We found a number of inter-species differences in tortuosity, taper, and bifurcation and tilt angles. Human terminal dendritic branches were clearly less tortuous and had wider bifurcation and tilt angles than mouse terminal branches. While they also tapered more, the combined BN (Fig. 3c) shows that it might be a consequence of them being longer. Similarly, human non-terminal branches were less tortuous and had wider angles than mouse ones. Indeed, human non-terminal branches were less tortuous than mouse ones of the same length, suggesting either an intrinsically lower tortuosity or an effect of diameter on tortuosity. Overall, however, inter-species differences were less pronounced in non-terminal than in terminal branches, as already noted by the previous study and Ref.15 regarding the branch length of basal dendrites in temporal cortex pyramidal neurons of the human and the mouse. In particular, the differences in bifurcation and tilt angles, as well as the difference in branch length, were nonexistent at most branch orders (“Non-terminal branches” section). Since incomplete arbor reconstruction may have altered branch order distribution, it may have caused the marginally observed differences in bifurcation angles, tilt angles, and branch length, and these are thus possibly not genuine differences. In summary, human non-terminal branches were clearly less tortuous than mouse ones and, as identified by the previous study, they were thicker; the differences regarding the remaining morphometrics were less clear. The direct functional implications of many of these inter-species differences are not obvious, as much is still under research regarding how morphology affects function34. It is clear, however, that the intrinsic firing properties of pyramidal neurons vary considerably along with differences in dendritic structure and channel distributions, suggesting that different pyramidal neurons carry out specialized functions (reviewed in Ref.8). Indeed, previous studies have modeled human neuron morphological properties demonstrating the biophysical and computational distinctiveness of human cortical neurons (e.g. Ref.36,37,38,39). Certainly, larger angles allow human branches to occupy more volume and thus form more connections and reach further, and might be related to the differences in scale between the human and mouse brains (see also Ref.40). Further research may help to clarify these implications.

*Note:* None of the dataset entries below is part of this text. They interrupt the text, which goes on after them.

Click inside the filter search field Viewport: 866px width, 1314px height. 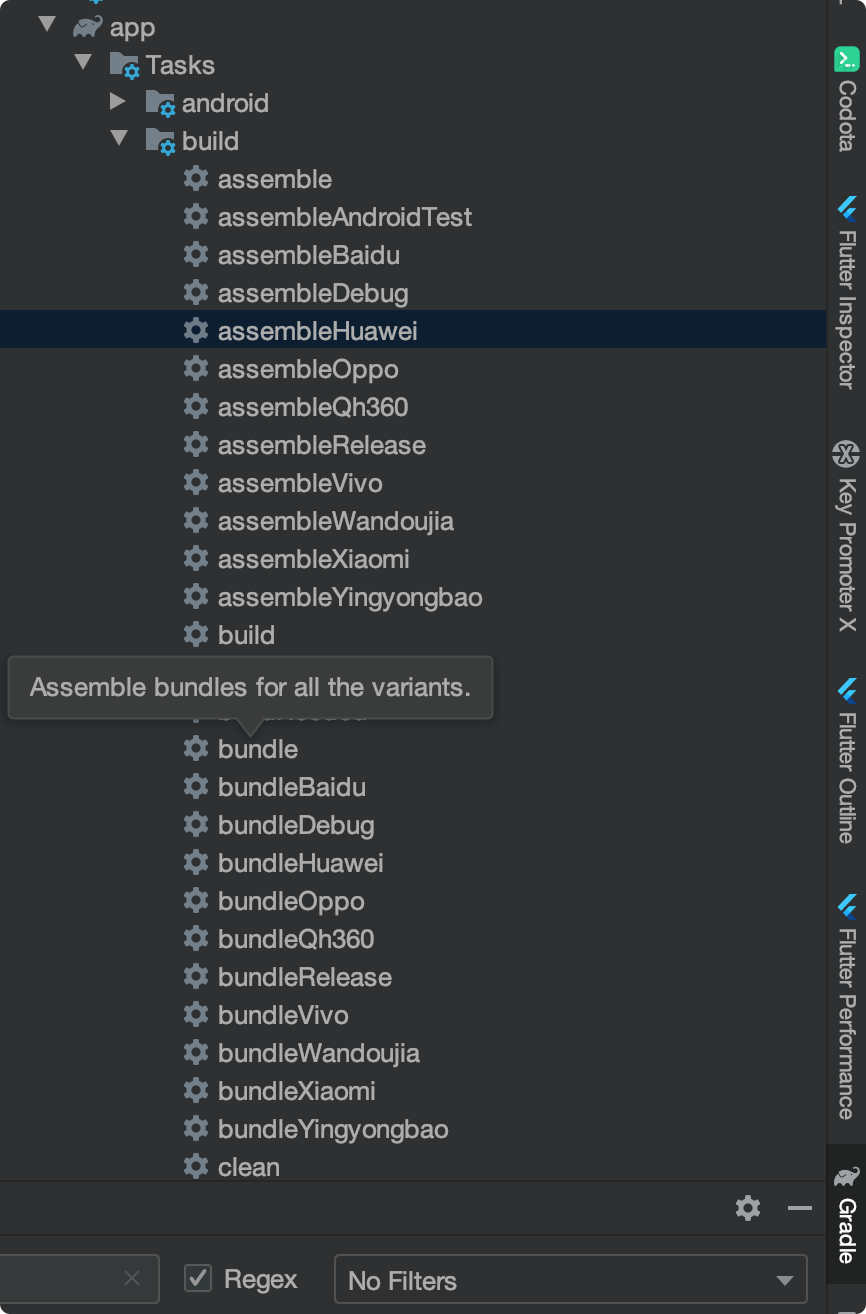coord(60,1278)
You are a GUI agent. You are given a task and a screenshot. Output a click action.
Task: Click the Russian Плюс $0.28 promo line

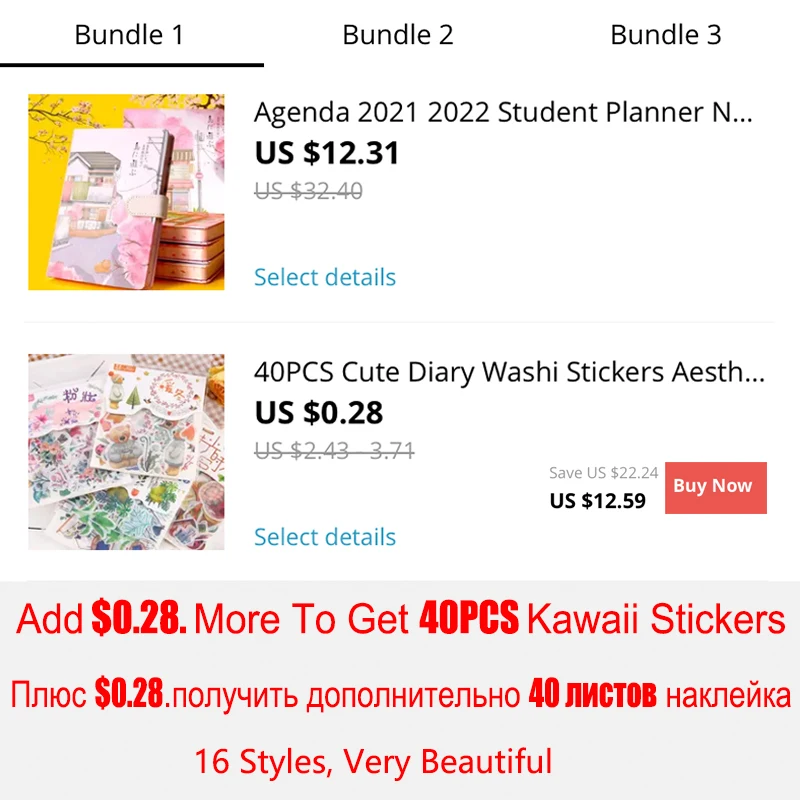pos(401,694)
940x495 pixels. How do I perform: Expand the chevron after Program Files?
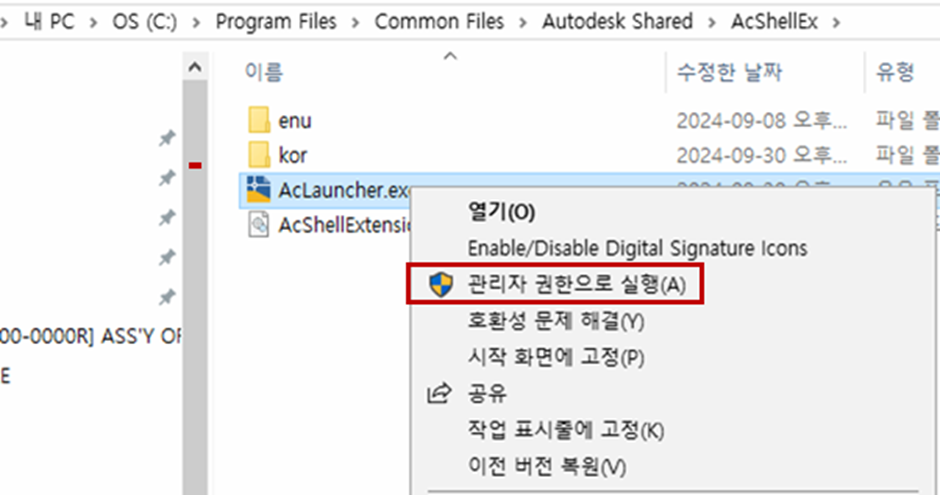(355, 23)
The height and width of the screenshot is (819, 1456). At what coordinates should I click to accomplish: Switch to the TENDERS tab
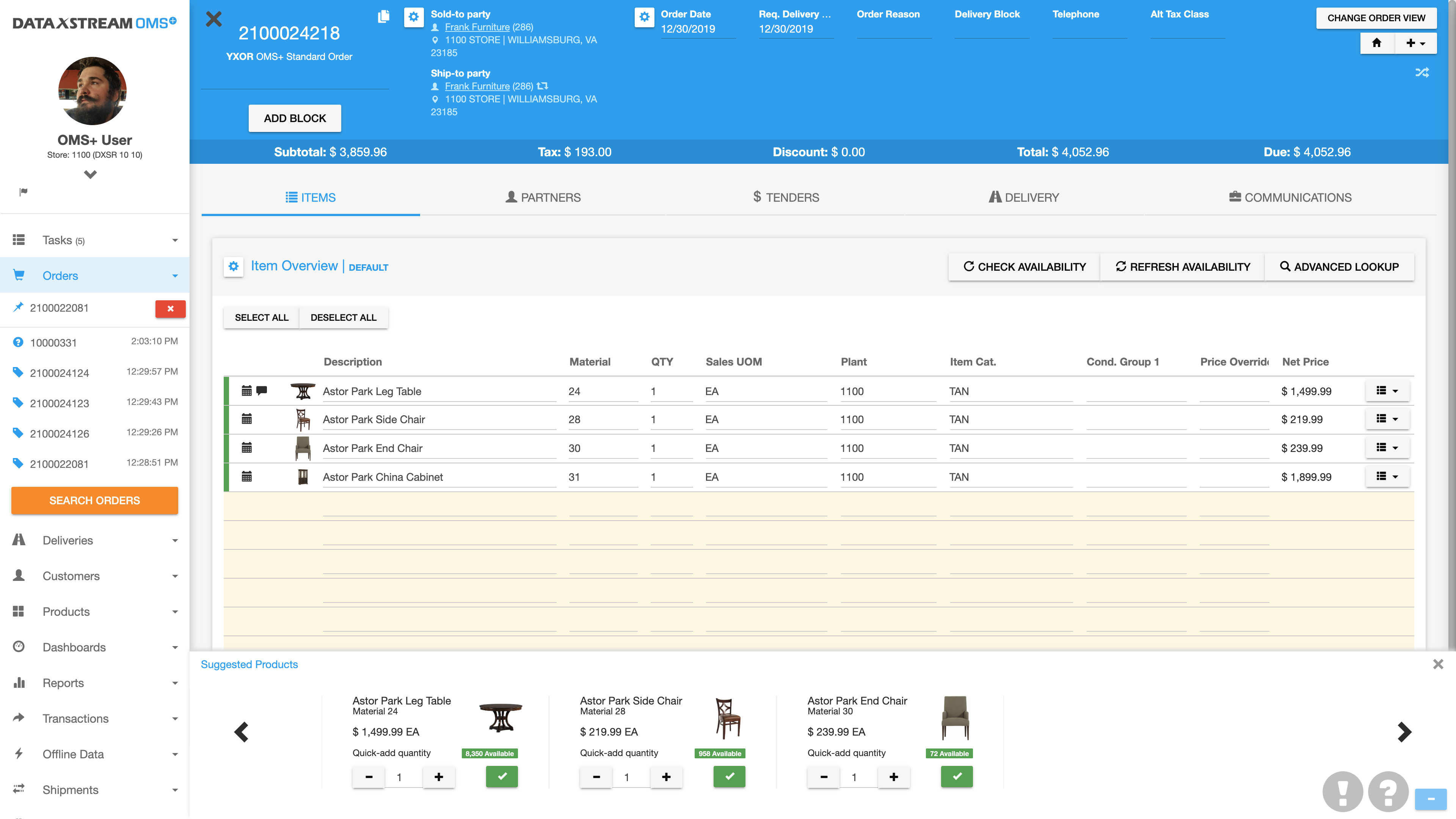tap(786, 197)
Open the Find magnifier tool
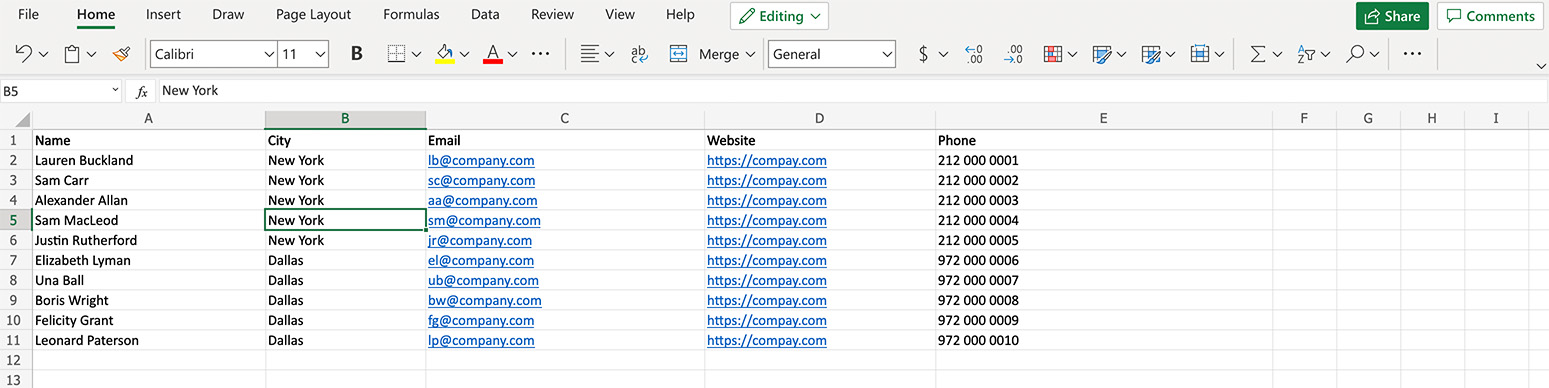The image size is (1549, 388). pyautogui.click(x=1355, y=54)
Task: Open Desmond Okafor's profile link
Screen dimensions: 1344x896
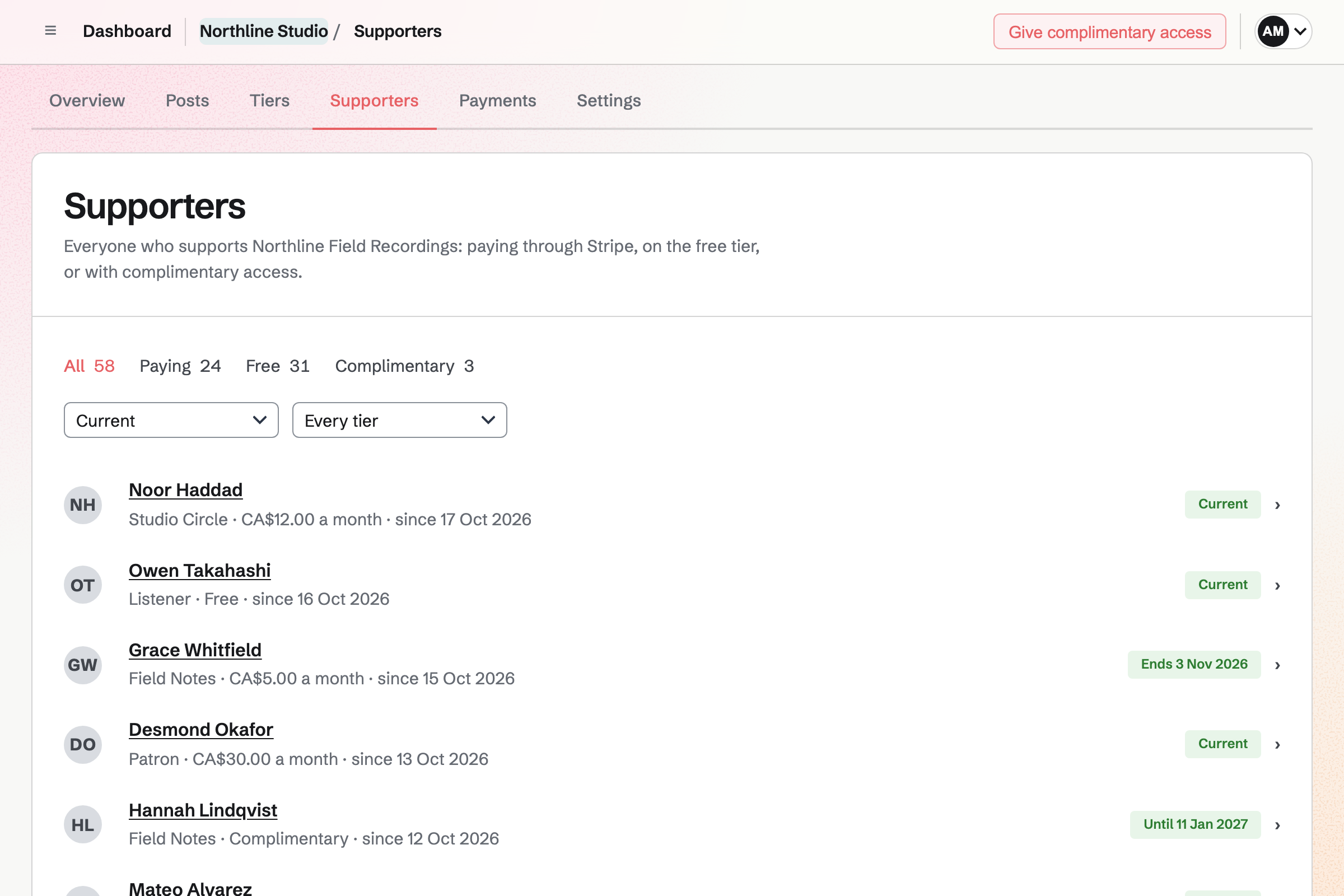Action: click(x=200, y=730)
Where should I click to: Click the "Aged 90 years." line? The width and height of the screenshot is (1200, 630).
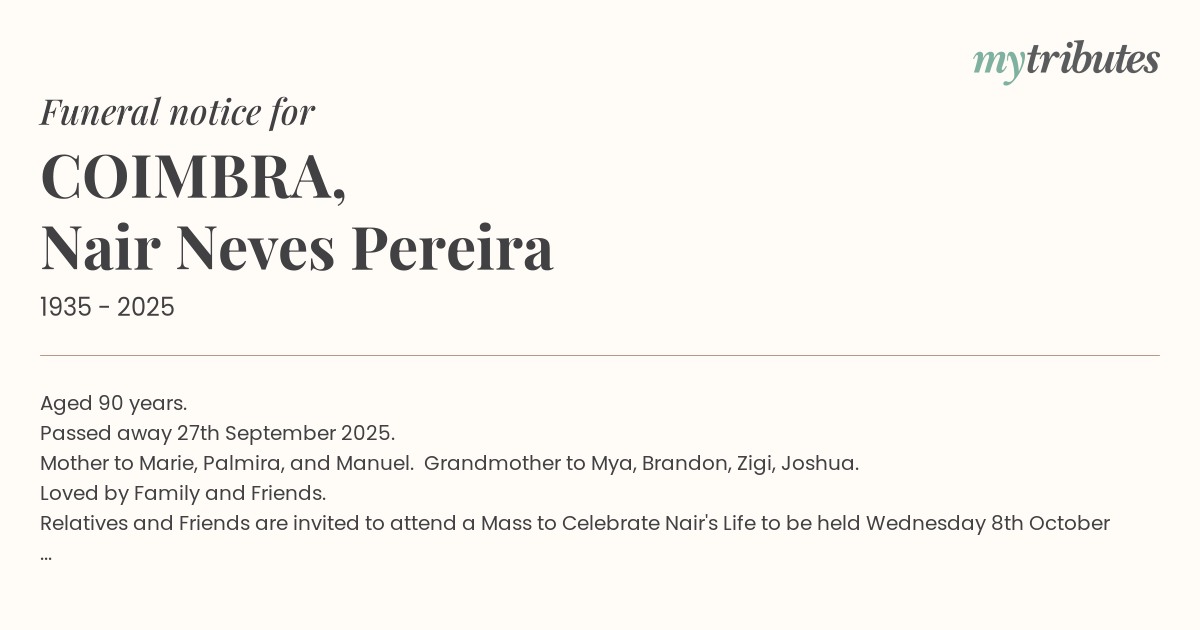114,404
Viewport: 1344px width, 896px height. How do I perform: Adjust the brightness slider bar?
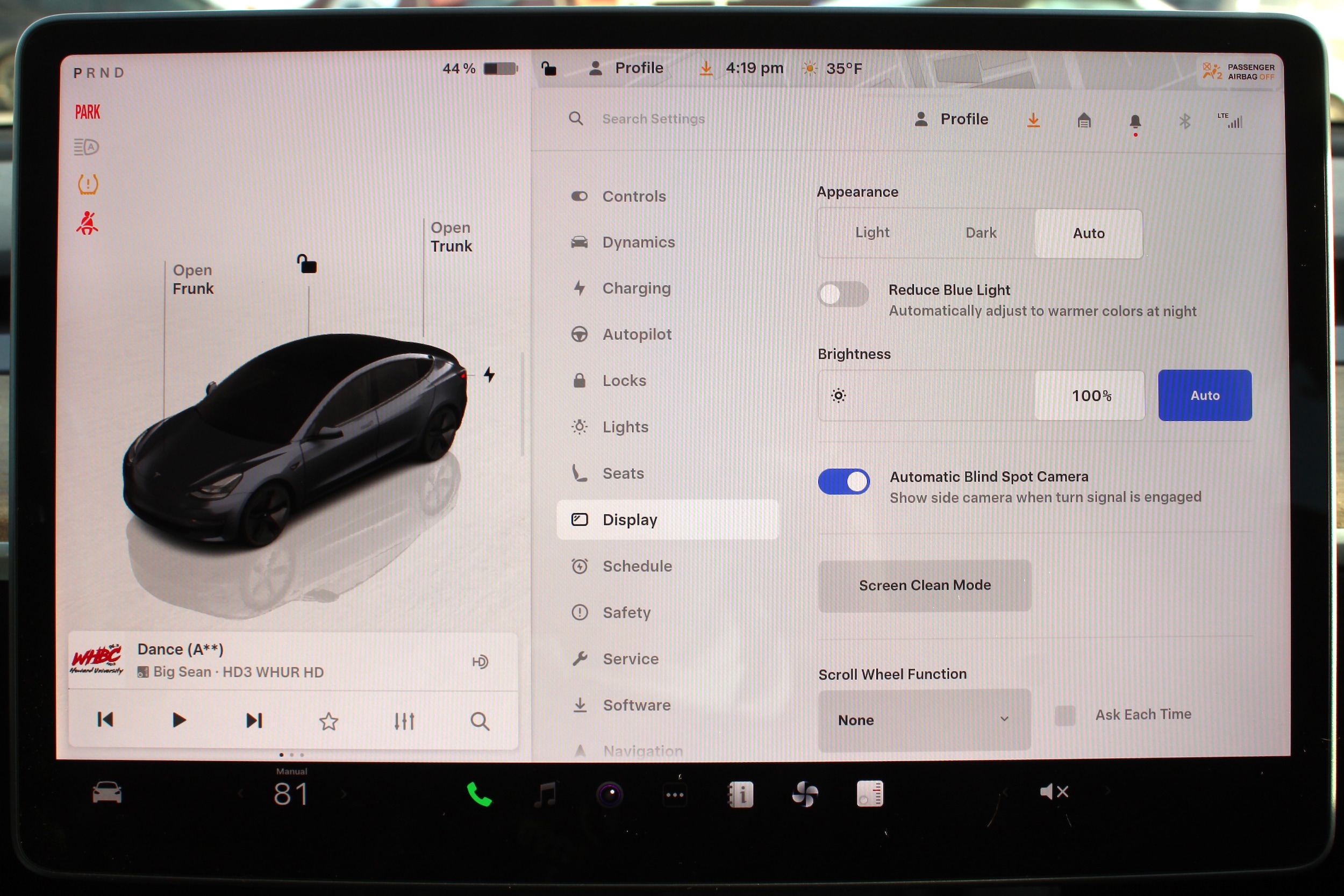pyautogui.click(x=937, y=396)
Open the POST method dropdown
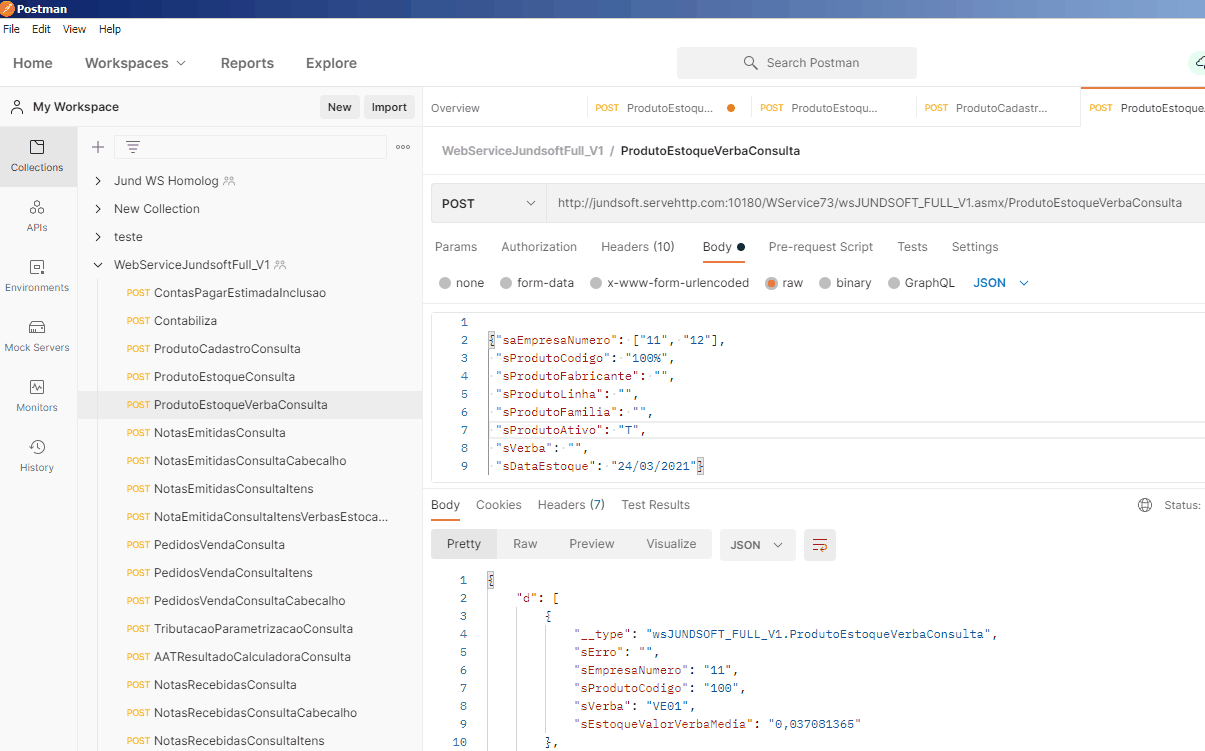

Provided that our assumptions hold (see “Assumptions” section), the learned BNs are faithful models of the branch-level morphologies for the two species. As such, they could be used for more purposes than comparison. For example, to generate synthetic branches21 or to perform probabilistic queries about the morphology. The models could be adapted to handle non-linear relationships, either by transforming variables (e.g., taking the logarithm) or by using kernel-based tests of conditional independence41.